We heard on November 27 that Ottawa East News and Metro Ottawa, along with 38 other Metroland/Postmedia newspapers, will be gone by February. No one here cheered.

There is exasperation that perfectly good reporters are being let go. There are so many stories to be written about Sandy Hill people, places and actions—IMAGE’s own short list is a profile of Liz Sheehy (see Anneke’s letter, page 2) and an in-depth look at the just-released census tract data for our neighbourhood. Those two assignments are still on offer, by the way.

There is dismay at the loss of more “voices” in our neighbourhood. Bigger and more frequent newspapers are one reason IMAGE writers can “self-assign”.  Our people come up with their own topic or theme and enjoy meeting deadlines once they’ve asked questions, tracked down facts, inserted quotes and made the story easy to read.

There is nostalgia for days when the free and “wildly popular” Metro enlivened moments on the bus and in coffee shops, and Ottawa East News delivered news from community associations and stores.

Finally, there is anger that this was not gracefully done. The good folks at our printing establishment, who print the whole suite of regional Metroland papers, are still in shock a week later.

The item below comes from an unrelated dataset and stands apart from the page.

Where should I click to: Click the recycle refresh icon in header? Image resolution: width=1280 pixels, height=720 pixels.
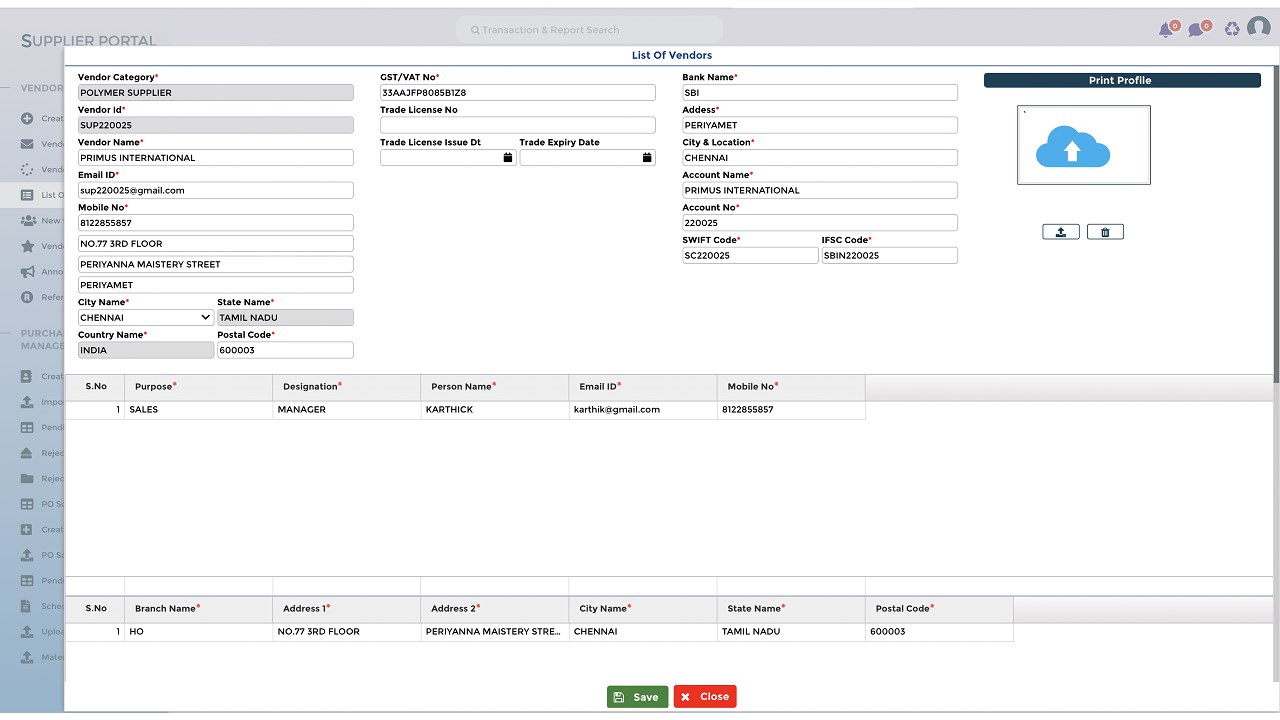tap(1232, 29)
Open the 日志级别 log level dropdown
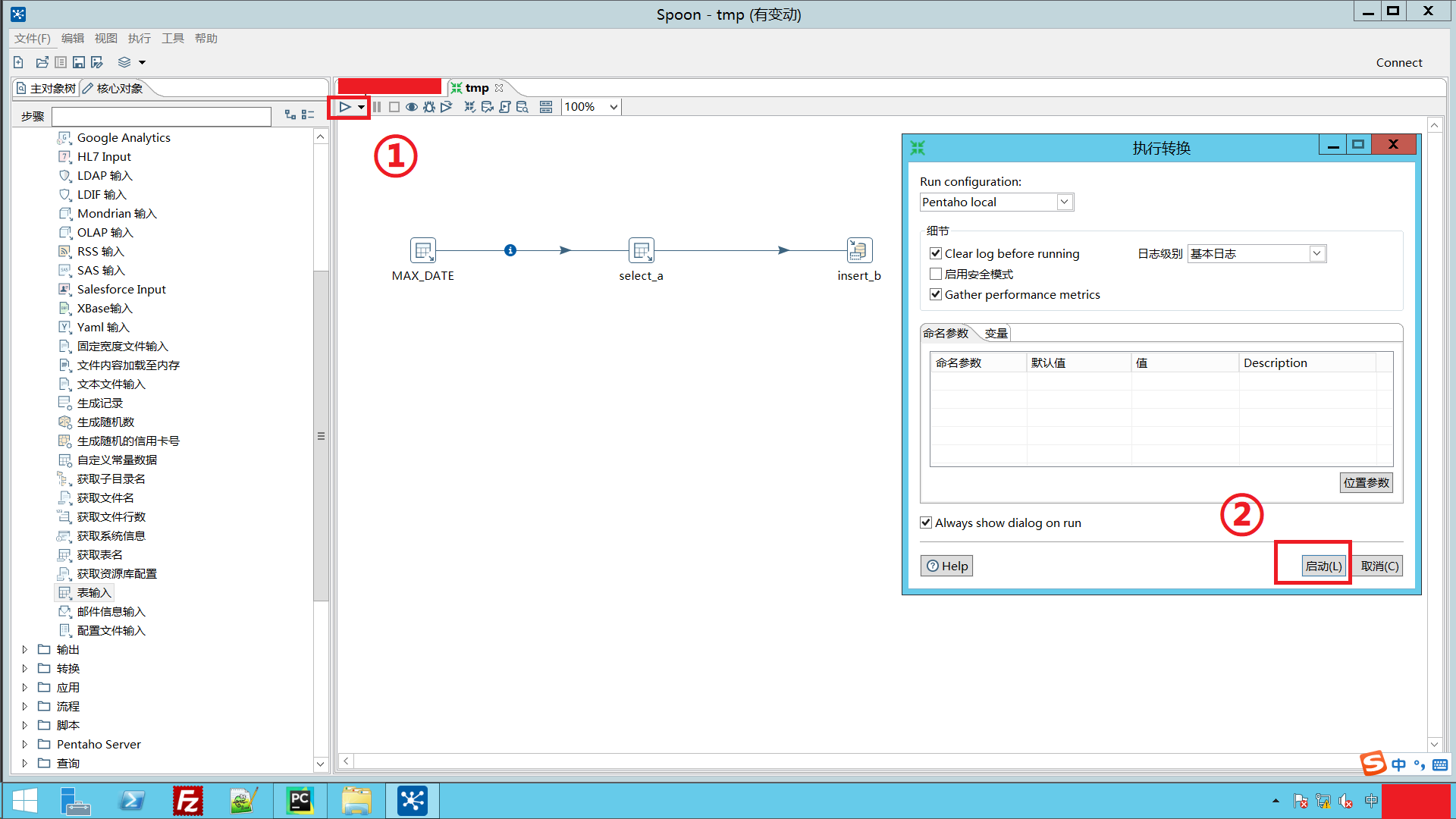This screenshot has width=1456, height=819. click(1317, 253)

Our advice to you? It’s time to start paying more attention to local Twitter accounts and online blogs, and thankfully Sandy Hill people have a decent place to start.

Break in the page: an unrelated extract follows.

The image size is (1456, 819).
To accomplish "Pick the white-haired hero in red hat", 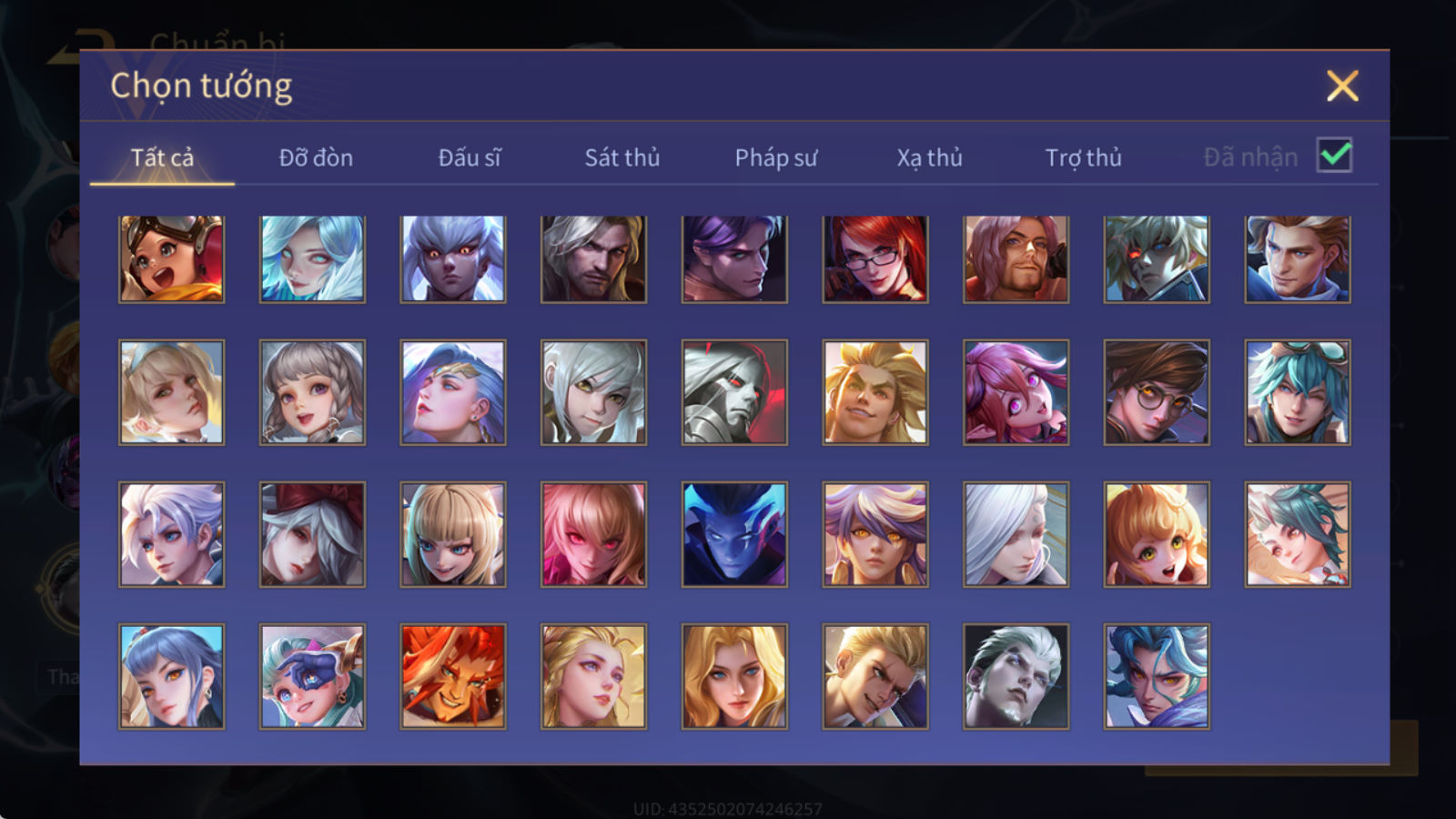I will (312, 534).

Jennifer Cavanagh’s SandyHillSeen is a lively Twitter feed, which as she says “is always banging about the community”. Go ahead, spend some time there, at https://twitter.com/SandyHillSeen.

Cavanagh herself predicts these closures are going to boost the popularity of blogs. “The latest from PostMedia,” she writes, “spurs readership away from traditional papers to excellent Local (Steps from the Canal), National (Canadaland) and International (The Intercept) blogs.”

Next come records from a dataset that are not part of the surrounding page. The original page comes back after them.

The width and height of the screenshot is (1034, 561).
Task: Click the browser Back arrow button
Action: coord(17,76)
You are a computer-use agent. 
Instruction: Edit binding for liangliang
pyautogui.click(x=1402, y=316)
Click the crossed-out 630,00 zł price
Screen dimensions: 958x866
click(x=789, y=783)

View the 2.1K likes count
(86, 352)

As for IMAGE, tweets, feeds and regular posts are not, at this point, us. We are a bunch of neighbours without the mission statement, central voice and skills that make it possible to respond quickly to breaking news. We take three full weeks to prepare and package our stories.

Nevertheless, we are getting IMAGE ready for the day when web presses might grind finally to a halt. We are making the time to tag and post stories for easier searching at the IMAGE website, where PDFs of back issues and advertising rate sheets have been available for years. With a new laptop, occasional access to IT consultants, and a small refreshment budget for workparties (our Future Fund wish list), we will get ourselves in position to offer more. If this sounds like fun and you have related skills and experience,  please call.

Other losses

With this issue, we say goodbye to Michel Prévost, who is retiring not only from his position as University of Ottawa archivist but also from the IMAGE column written faithfully for 25 years. He shed light on the very early days of the university, its moments of glory and its outstanding administrators. He told us about priests and politicians. About building projects and disastrous fires. About university collections and heritage events. He told us where the names on streets and structures came from.  And his illustrations! In the days before the archive was digitized, his big brown envelopes delivered photos old and new, big and small, glossy and matte, rumpled and brand new, each with a proper caption (names properly spelled) and credit. Merci, Michel.

We also, this fall, sadly lost the unforgettable Tim Creery, author of the DottyAge column once published in IMAGE. I first met Tim when he was Head of Research for the Royal Commission on Newspapers, set up when two daily newspapers folded on the same day. Plus ça change.